Documented through photography, video, and visual artifacts, the legacy of “Occupy North” “Occupy North” aims
to reshape narratives, question power structures, and prompt
conversations about the environmental impact of political decisions.

In light of my invitation to participate to the 2015 “The Arctic Circle” Exploratory Residency in the North Pole (here is a link to my application proposal), I chose Berlin as my think tank and ask GlogauAir to be my “partner in crime” to develop a all new body of work.

Well GlogauAir accepted and I’m extremely honored to be part of their Artist in Residence.

I’ll be in Berlin for the next 6 month after 12 years of absence.
Thank you Berlin. So much has changes in me and in you.

Updates about it all will come soon, for now below is something a wrote on my first week here.

Due to dyslexia and English as a second language spelling and grammar mistakes will apply 😉

 

 

 

  The is something silently amusing about intuitively know were the light switch is positioned in Germany vs Us , Italy, or any give country. To know that turning a key clockwise will open doors in the Americas and close doors in Europe. To know that “Kalt” (cold in German) is so phonetically similar to “caldo” (hot in Italian) causing to doubt your self every time you turn open a faucet no matter in which country you are currently in; or to even know the actual difference of building in different countries.

 It makes me smirk. It is my little secret. One that  no one is particularly interested in knowing, yet one that makes me profoundly who I’m: down to the very core, a nomad and eclectic soul .

I make thee like a North African, yet have my 4pm English Breakfast brake like the queen of England. My English is colored with shadows of Italian, Brooklyn slang, Hawaiian pidgin and Australian accent. With my mother I get in argument in French, with my father in Italian or “Barese” dialect and in English with my man. I hunt fish, shellfish and sea urchin like a fisher man because I was taught by a fisherman. I cook couscous to feel at home, Ramen in memory of good friends long gone, and I’m condemned to crave a good “Possole” any day, especially because it is impossible to find one worth of its name outside Mexico and especially outside of my cousin kitchen.

I learn to walk on height-heals and which high hills to buy form fellow strippers in LA. I lived in a palace. I have been a professional sailor yet to concentrated in dreaming about long distance crossing to score a race, until I got to do exactly that.

I build thing all my life.

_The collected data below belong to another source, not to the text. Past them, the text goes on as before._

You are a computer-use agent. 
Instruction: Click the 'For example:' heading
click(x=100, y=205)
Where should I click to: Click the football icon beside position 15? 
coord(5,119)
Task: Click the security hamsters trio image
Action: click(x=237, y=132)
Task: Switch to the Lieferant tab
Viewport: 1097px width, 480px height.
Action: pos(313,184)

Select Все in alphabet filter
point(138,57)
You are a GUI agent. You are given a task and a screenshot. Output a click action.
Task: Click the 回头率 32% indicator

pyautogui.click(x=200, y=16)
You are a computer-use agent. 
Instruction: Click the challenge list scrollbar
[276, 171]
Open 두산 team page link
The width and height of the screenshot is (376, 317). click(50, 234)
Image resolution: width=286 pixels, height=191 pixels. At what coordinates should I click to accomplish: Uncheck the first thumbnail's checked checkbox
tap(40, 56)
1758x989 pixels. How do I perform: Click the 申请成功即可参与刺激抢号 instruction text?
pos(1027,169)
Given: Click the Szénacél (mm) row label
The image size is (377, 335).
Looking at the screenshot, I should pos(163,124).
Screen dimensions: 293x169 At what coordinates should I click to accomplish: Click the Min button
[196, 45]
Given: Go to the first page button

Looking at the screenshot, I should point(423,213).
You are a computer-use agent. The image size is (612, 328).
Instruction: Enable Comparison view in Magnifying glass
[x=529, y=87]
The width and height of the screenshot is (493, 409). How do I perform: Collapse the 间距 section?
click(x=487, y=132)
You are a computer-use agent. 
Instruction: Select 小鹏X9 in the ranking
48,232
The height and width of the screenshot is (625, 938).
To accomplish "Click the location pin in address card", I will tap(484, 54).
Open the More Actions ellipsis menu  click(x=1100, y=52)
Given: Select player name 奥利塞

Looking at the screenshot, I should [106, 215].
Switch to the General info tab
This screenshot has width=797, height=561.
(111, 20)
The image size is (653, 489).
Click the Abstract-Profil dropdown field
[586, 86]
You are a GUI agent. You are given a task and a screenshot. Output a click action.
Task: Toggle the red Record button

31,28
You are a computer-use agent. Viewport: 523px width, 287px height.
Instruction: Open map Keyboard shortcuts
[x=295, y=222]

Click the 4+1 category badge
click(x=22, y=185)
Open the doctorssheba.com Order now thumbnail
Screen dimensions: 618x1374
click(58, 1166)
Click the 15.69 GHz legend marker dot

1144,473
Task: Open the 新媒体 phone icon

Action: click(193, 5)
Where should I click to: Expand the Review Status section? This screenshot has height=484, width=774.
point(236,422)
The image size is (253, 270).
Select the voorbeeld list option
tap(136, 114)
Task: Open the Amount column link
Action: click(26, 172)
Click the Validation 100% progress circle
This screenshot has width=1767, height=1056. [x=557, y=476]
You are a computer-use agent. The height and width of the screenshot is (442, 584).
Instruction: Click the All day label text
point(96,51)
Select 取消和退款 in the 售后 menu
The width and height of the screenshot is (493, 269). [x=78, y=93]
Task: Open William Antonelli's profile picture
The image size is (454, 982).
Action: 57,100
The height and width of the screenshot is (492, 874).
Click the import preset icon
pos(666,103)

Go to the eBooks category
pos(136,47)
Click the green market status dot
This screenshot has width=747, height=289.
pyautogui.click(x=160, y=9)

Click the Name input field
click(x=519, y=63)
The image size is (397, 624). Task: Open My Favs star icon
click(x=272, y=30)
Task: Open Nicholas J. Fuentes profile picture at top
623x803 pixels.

Worked in movie sets, restoration and construction with the strength and stubbornness of a mule. So, when I found my self on high-hills cutting a piece of wood with a jigsaw or walking my way to a meeting on my tailleur to pitch some advertising campaign I laugh, not with pride nor content; because, one again, I have escaped any definition even my own.
That is in essence what  amuse me the most to be me, to be a mutt, a nomad, incapable to fit within the boundary of any country , culture or professional milieu.

I escaped and  thrive in between  the cracks despite what Facebook or Google or data aggregations software has me categorized as.
But I’m not alone.
So many of my kind have been forgotten, obliterated from census and statistics or even physically eliminated because proven faulty, uncomfortable to a nationalistic “omologocoltural” narrative.

We are the prove we don’t need brothers, nations or categories.
We are the prove that an educated electric society can exist.
That we don’t need gods nor cultural pride.
That we don’t need to be woman or men.
That this border-less eclectic culture doesn’t threaten one identity , but strengthen it .
That it doesn’t create friction or wars, but builds bridges and harmony.

Yet we don’t exist.
We live in the shadows, mistaken by one thing or the other, maybe even holding a couple of passports up our sleeves escaping definition and cultural imprisonment.
We are many. We are chameleons; besides, you are going to see in us only the little bit needed in  support your own narrative.

You want to make us pawns of your game therefore we hide, we protect our freedom. Blurring and crossing “the line” in incognito.
Endless clandestine seeking our home in the cracks of your broken system.